In the Middle East Gulf there has been a sense of déjà vu. Rates have been steady, with 270,000 tonnes going long east hovering in the low to mid WS 40s with small discounts obtainable for either new building, ex drydock or tonnage over 15 years. Similarly, going west, rates for 280,000 tonnes to the US Gulf have been maintained in the WS 26/27 region basis cape/cape routing.
In West Africa enquiries have attracted plenty of interest leaving owners unable to shift the market with rates for China holding around WS48.5/ 49 level. In the North Sea, Hound Point to South Korea has been covered at rates reported between $4.15 and $4.3 million, while fuel oil from Rotterdam to Singapore is understood to have been fixed at $3.0 million. In the Caribbean, enquiry has been limited, leaving owners to consider ballasting to West Africa, although a voyage to WC India has been covered at an unchanged $2.5 million.
In West Africa, limited activity has seen rates fall from WS 60 seen at the end of last week. A couple of runs to Europe both went at WS 55, while Petrogal are understood to have taken three ships to Portugal at around WS 57.5. It has been a similar story in the Black Sea with a light first decade leaving owners few alternatives and rates for 135,000 tonnes are now assessed at barely WS 65, down around five points from the start of the week.
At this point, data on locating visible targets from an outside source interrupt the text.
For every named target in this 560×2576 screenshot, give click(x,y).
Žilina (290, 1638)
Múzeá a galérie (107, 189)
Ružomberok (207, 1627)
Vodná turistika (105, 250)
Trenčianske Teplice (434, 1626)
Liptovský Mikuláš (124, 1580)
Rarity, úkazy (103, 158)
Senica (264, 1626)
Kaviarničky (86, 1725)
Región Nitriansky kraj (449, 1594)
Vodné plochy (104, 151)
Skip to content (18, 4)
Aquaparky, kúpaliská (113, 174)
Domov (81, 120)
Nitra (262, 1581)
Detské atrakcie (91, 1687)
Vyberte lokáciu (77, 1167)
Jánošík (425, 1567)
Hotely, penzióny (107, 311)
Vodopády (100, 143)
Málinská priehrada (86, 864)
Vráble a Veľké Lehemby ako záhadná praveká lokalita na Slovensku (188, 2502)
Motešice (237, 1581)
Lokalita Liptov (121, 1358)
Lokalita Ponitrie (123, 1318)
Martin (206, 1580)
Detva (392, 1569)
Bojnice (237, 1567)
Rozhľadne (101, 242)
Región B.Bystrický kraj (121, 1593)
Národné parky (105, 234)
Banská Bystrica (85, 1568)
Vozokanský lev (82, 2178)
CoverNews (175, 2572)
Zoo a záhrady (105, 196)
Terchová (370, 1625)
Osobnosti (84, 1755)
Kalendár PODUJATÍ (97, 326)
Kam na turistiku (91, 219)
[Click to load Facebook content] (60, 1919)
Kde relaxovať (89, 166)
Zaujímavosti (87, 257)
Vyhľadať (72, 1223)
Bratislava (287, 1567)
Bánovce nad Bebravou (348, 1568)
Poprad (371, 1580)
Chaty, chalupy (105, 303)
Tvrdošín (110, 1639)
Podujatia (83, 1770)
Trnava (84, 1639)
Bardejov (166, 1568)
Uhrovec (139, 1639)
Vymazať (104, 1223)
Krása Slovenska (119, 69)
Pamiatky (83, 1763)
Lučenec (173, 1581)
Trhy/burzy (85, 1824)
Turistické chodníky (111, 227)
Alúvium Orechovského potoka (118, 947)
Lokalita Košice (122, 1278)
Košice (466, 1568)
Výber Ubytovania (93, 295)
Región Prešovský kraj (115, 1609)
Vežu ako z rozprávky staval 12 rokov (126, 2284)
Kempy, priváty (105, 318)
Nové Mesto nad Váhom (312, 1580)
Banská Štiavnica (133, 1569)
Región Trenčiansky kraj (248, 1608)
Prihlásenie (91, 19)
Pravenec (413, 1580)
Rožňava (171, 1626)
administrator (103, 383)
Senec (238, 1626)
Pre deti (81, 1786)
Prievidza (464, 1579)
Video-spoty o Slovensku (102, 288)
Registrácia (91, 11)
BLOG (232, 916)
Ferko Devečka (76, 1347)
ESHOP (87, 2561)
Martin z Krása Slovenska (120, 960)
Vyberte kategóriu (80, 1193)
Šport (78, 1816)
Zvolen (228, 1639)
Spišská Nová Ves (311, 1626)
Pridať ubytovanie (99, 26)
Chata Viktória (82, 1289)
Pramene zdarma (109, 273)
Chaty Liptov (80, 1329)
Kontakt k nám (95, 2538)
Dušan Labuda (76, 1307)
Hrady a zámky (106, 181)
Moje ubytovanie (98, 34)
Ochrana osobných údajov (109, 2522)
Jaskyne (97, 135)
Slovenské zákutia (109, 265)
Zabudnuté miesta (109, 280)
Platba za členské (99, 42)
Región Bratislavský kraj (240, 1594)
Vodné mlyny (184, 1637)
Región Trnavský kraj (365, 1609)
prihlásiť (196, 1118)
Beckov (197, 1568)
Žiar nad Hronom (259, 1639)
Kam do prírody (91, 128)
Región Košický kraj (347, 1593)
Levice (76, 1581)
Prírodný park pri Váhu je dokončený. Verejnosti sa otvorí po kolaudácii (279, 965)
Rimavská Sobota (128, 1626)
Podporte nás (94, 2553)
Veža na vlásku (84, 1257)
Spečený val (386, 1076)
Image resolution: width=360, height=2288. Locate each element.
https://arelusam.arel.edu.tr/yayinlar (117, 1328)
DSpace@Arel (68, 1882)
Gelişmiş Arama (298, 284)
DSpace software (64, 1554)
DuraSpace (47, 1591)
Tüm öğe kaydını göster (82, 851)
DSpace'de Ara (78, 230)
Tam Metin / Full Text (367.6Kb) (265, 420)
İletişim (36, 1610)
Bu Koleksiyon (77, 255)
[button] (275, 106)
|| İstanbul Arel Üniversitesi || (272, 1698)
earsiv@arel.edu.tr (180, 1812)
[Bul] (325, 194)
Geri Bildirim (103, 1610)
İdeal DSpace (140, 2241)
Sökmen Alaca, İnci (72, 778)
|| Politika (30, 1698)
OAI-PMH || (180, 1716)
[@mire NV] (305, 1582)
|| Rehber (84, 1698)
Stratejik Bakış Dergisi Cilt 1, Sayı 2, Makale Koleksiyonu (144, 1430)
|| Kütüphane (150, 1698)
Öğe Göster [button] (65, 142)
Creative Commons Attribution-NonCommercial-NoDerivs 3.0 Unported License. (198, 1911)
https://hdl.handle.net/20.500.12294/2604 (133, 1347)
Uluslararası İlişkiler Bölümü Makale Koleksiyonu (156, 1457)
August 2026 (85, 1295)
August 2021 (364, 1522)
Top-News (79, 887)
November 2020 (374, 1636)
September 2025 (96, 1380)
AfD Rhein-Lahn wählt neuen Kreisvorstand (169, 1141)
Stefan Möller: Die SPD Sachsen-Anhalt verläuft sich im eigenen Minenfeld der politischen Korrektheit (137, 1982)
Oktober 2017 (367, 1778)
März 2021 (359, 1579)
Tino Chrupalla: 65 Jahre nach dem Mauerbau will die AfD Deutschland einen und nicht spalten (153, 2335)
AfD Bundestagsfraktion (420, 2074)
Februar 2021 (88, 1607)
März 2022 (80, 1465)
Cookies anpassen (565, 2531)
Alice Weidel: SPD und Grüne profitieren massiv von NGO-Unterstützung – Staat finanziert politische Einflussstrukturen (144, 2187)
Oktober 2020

In the Mediterranean, an Algeria/UK-Cont-Med trip is understood to have been covered at WS 65/70 basis 130,000 tonnes cargo before a Ceyhan/UK-Cont-Med run was fixed by BP on Centrofin tonnage at WS 52.5/57.5 respectively for 135,000 tonnes cargo.
In the Mediterranean, a healthy tonnage list has left the market under downward pressure with Socar reported to have taken Aegean tonnage at WS 75 from Ceyhan and Exxon have fixed Minerva tonnage from Sidi Kerir at WS 62.5 basis 100,000 tonnes cargo. Black Sea was fixed at WS 77.5 and with Trieste and Fos operating fine, there is little encouragement for owners for replacement business to try to improve rates.
Plenty of tonnage in the north has seen further weakening in the Baltic, with the market losing WS 5 points from a week ago to settle now at WS 62.5 basis 100,000 tonnes while in the 80,000 tonnes cross North Sea market rates have eased a further 7.5 points to sit now at WS 85.
A busy week in the Caribbean has taken out a lot of tonnage and rates have regained some lost ground, recovering from WS 72.5 to sit now at WS 85.
On the Continent, it has been another difficult week for owners. The weak Caribs up-coast market, which presently sits at WS 80 for 50,000 tonnes only encourages more ballasters to Europe and rates for 55,000 tonnes from ARA to the US Gulf have lost a further five points to sit now at WS 85.
In the 37,000 tonnes Cont/USAC trade, it has been a better week for owners with rates rising 7.25 points to WS 105, before edging back down to WS 102.5 level as more tonnage ballasts back from USAC rather than go down to the US Gulf where rates for 38,000 tonnes to Europe have softened around five points to settle at WS 65. However on the Continent, tonnage is starting to build again and with the limited enquiry outstanding, brokers feel the market is coming under renewed downward pressure.